Un decennio dopo, le scene d’azione di Fury Road fanno impallidire la maggior parte dei blockbuster moderni: niente CGI estremizzata, niente tagli epilettici, stunt veri, regia geometrica e un montaggio (di Margaret Sixel, ricordiamolo sempre) che sembra una coreografia metal-punk.

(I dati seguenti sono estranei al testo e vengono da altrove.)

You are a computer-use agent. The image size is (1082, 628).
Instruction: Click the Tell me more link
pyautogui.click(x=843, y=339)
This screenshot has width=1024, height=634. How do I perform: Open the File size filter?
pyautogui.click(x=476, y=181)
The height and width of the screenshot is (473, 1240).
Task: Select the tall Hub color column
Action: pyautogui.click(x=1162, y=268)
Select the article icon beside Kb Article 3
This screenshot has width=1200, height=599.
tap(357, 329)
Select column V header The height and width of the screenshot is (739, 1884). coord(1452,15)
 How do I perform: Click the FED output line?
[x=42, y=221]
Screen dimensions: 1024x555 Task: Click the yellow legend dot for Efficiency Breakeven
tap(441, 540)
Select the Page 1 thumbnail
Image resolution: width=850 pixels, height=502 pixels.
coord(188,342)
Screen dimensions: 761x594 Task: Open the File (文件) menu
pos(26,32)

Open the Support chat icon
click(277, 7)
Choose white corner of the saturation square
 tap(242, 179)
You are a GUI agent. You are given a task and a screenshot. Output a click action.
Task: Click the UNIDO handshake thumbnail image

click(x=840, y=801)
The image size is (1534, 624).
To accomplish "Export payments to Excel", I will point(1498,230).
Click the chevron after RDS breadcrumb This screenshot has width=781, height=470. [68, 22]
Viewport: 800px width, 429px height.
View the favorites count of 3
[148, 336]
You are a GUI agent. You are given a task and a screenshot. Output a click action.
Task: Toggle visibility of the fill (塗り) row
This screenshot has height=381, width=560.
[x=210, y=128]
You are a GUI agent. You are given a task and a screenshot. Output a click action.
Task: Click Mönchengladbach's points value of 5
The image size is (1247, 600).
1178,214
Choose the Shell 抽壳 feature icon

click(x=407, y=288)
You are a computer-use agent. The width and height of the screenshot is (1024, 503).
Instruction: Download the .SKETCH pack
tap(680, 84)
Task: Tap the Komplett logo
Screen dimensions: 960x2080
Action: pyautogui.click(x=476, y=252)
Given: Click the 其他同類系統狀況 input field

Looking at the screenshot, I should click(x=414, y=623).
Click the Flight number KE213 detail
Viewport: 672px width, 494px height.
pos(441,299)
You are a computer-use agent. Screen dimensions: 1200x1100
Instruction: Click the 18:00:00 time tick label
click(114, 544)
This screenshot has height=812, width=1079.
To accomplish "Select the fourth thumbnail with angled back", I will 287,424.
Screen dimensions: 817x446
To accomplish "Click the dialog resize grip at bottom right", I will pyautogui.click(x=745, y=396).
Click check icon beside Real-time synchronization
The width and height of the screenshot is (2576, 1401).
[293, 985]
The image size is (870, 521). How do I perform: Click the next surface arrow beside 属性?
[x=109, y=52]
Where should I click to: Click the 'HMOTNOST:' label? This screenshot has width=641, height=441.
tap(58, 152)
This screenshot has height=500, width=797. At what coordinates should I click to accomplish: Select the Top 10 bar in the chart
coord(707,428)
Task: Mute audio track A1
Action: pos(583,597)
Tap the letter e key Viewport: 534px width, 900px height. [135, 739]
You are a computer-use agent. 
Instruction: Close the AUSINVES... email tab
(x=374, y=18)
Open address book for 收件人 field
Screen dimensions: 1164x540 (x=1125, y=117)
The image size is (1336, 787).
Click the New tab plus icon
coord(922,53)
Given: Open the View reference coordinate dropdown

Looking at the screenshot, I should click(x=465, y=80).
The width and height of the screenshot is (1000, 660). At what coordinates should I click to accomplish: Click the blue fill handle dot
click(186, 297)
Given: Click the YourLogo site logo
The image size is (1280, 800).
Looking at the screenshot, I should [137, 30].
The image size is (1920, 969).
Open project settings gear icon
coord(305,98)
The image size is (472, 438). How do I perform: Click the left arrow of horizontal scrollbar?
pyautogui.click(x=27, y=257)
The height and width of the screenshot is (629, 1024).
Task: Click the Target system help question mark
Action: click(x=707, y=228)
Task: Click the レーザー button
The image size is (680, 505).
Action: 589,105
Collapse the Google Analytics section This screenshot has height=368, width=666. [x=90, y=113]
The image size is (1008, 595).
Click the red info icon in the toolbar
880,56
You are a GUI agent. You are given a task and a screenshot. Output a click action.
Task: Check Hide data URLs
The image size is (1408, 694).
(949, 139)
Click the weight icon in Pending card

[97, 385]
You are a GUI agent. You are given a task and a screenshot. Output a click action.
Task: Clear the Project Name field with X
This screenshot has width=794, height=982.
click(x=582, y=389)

Un vortice di squilibrio e adrenalina, di caos organizzato e scene mozzafiato con personaggi grotteschi, buffi e perversi nel cuore e nell’anima.

Eppure, sotto tutta quella sabbia, ci sono temi ancora più granulosi: il trauma, la redenzione, la tirannia mascherata da religione, la speranza che nasce dalla collaborazione e non dalla forza bruta.

Roba che può sfuggire al primo visione, quando sei ipnotizzato dai Doof Warrior e dalle moto volanti, da un chitarrista incatenato di fronte al radiatore di un camion, ma che continua a scavare nel tempo, come le radici delle terre verdi che Furiosa cerca disperatamente. In un’epoca in cui il cinema action sembra spesso anestetizzato e ultrastandardizzato, Fury Road è ancora un’anomalia gloriosa. Un film che non si è piegato alle logiche di mercato e che non ti spiega, giusto per buttarla in caciara, tutto con una voce fuori campo.

Tutto sto pippone per fare pubblica ammenda e affermare che all’inizio dell’articolo ho sbagliato: “Mad Max: Fury Road” non è un film straripante, è una figata stratosferica!